Memories of Days Past

OK. There is a heavy haze out there. I can’t get a line-of-sight at least a kilometer long to be able to guesstimate the optical density and thereby determine whether this is really a fog or not.

The SCIENCE podcast this morning was the yearly review podcast, which is almost as useless as not having one, which, as I mentioned earlier, is the foretelling for the next two weeks. May have to listen to a few backed-up In Our Time podcasts instead. And the number one of the year was the “discovery” of the Higgs (Higgses? number uncertain.) That’s sad, that something telling to bogs had to be the big one. Makes me wonder if the paywall is rotting the editors’ minds?

And FD SCP arose early so we vacated the whole package thing quickly and moved on to meaningful things like contemplating naps or projects.

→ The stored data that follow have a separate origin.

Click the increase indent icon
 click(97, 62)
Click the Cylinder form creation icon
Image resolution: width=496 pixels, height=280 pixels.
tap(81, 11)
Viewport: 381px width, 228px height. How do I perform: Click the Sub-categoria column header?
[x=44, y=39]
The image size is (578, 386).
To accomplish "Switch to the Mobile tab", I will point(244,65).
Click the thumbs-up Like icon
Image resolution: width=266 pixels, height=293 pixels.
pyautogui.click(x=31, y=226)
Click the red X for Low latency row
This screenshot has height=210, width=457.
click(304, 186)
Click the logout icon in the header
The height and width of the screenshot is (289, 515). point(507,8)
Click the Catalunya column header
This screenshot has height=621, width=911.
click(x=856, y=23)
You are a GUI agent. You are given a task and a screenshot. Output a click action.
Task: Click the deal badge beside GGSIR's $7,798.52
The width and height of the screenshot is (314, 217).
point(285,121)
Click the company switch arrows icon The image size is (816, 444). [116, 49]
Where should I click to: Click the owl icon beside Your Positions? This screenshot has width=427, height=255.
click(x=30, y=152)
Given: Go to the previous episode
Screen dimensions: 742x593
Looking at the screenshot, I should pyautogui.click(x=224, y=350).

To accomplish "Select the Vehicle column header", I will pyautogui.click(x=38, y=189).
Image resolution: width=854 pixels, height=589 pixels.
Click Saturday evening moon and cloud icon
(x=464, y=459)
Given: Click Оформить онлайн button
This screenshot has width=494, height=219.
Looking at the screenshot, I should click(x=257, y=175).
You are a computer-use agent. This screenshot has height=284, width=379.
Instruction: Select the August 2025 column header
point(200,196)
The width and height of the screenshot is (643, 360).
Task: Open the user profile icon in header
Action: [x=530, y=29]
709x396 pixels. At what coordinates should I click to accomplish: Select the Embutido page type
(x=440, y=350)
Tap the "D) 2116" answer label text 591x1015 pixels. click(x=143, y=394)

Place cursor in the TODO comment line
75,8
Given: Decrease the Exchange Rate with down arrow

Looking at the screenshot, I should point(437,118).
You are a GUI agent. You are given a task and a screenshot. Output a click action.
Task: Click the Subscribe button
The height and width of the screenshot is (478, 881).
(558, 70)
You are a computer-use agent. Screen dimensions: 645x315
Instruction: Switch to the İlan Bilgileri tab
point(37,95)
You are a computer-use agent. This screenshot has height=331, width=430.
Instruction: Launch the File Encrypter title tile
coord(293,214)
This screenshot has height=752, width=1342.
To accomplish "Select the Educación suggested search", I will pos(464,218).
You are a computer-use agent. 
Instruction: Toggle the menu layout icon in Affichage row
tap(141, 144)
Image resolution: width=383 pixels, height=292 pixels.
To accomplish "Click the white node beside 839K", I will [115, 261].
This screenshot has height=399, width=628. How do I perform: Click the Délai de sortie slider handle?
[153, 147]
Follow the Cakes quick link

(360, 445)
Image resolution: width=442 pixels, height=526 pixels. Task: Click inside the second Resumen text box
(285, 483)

I reverted to scanning tabs emergent from folders, an information thing that is sometimes emergent. And came up with a few cartoons that evoke memories of earlier holidays.

First, [Link]

a righteous parable. I do not recall when I discovered that Santa brings unwanted stuff, but my first clear memory is of football pads and helmet. And the repeated denial of a chemistry set, almost until puberty set in. I am unsure of the unopenable thing, packaging was still cardboard when I was a bairn.

I recall that summer after I got the helmet and pads being enticed by my father to go try out for the neighborhood childish team. Happily, I was rejected and never looked back. But I still missed the chemistry set.

Second, [Link]

the adult curse. I think I was in college when I learned the techoid’s christmas secret – the best presents are the ones you build yourself.

But the best christmas present I ever got [Link] was

I got the whole set of kits at one time. That chistmas lasted six months and got me in lots of trouble. I haven’t been the same since and have been trying to recapture even to now.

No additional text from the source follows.